Hough transforms are a great idea. Once you detect the edges in your image, using, say a Canny edge detector, you get an edge image (which is binary image with only 1 or 0 for values).
Then, the Hough straight line transform (essentially) spins a line about each white pixel in the edge image (the resolution of the line depends on you) using a parametrized function for the line and calculates the total number of white (valued at 1) pixels along each spun line and stores this information in a big accumulator which stores the data indexed by the parameters of the line.
alt text http://upload.wikimedia.org/wikipedia/en/a/af/Hough_space_plot_example.png
In the example above, the parametric form for a line is:
rho = x*cos(theta) + y*sin(theta)
where rho is the distance and theta is
the angle
So as you can see the, if you look at the bin at a particular orientation you can find out how many lines are oriented at that angle. Of course, you'll have to do some extra work to figure out which lines are oriented at that angle since you have 5 other lines per arrow but that shouldn't be too hard.
as always in computer vision, your first problem is image illumination and acquisition. before going further, establish how your markers will be printed on the ceiling, what their form will be, what light you will be using to see them, and what camera setup you will chose to look at the markers.
given a good material, a good light and a good camera, you may have no problem at all to process the image. for example, you can print a full arrow in a retro-reflective material, with a longer tail than your example, use a colored light and a corresponding filter on the camera. now all you have on your image is arrows... there are plenty other ways of acquiring the image that will help you there.
once you have plain arrows, a simple blob analysis (which consist of computing statistical moments of objects in the image) will give you a lot of informations: each arrow should have values almost equal for the 7 hu moments, which allows you to filter objects efficiently, also the orientation computed from the central moments will give you the angle of the arrow. blob analysis being only statistical, it is extremely fast.
Several systems have been developed to detect markers and their orientation robustly:
reacTIVision (open source) uses these types of tags to find position and orientation:
ARToolKit (open source) uses a different type of tags to extract all 6 degrees of freedom:
alt text http://www.schanes.net/docs/robot/marker.png
If your primary goal is not to learn, but to make the application work, I would suggest you use one of these. It is not a trivial task for a beginner to robustly detect the position and orientation of a random marker in an image.
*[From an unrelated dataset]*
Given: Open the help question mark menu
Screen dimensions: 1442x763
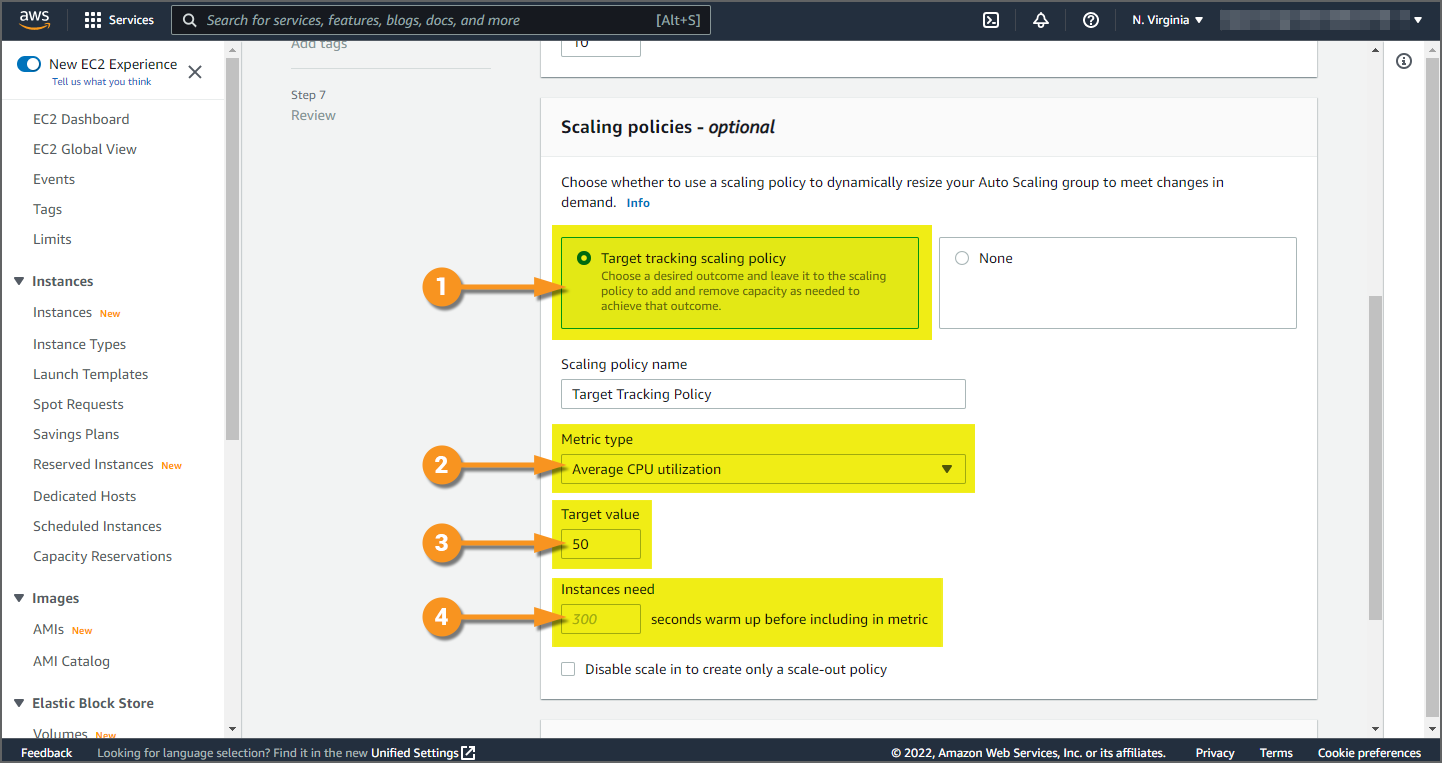Looking at the screenshot, I should point(1091,20).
On the other hand, if you are manly interested in learning, I would also direct you to ARToolKit and its publications (and their references) that explain how to robustly implement marker detection.
You will need to explore edge detection, so look into Hough filters. After that you will need to look into pattern classifiers and feature extraction.
This paper has an algorithm that appears to work without edge detection.
This book excerpt is more oriented toward the kind of symbol detection you intend, once you have done the edge detection.
A rigorous way to determine the orientation of an imaged acquired under projective geometry (most of cameras) is using the vanishing points and vanishing lines. Good news to you: your marker can be used to find this information! More good news, your image can be rectified, so the image columns (the y-axis) will correspond to the up-down direction. You will find more about this stuff in chapter 8 of Hartley and Zisserman's book, Multiple View Geometry in Computer Vision.
Also remember that probably you will need to work on the radial distortion issue, the distortion caused by the camera lens. The other guys are right about the arrow detection problem: you have to use edge detection and, after that, Hough transform or template matching. Refer to Gonzalez and Woods' book Digital Image Processing for details.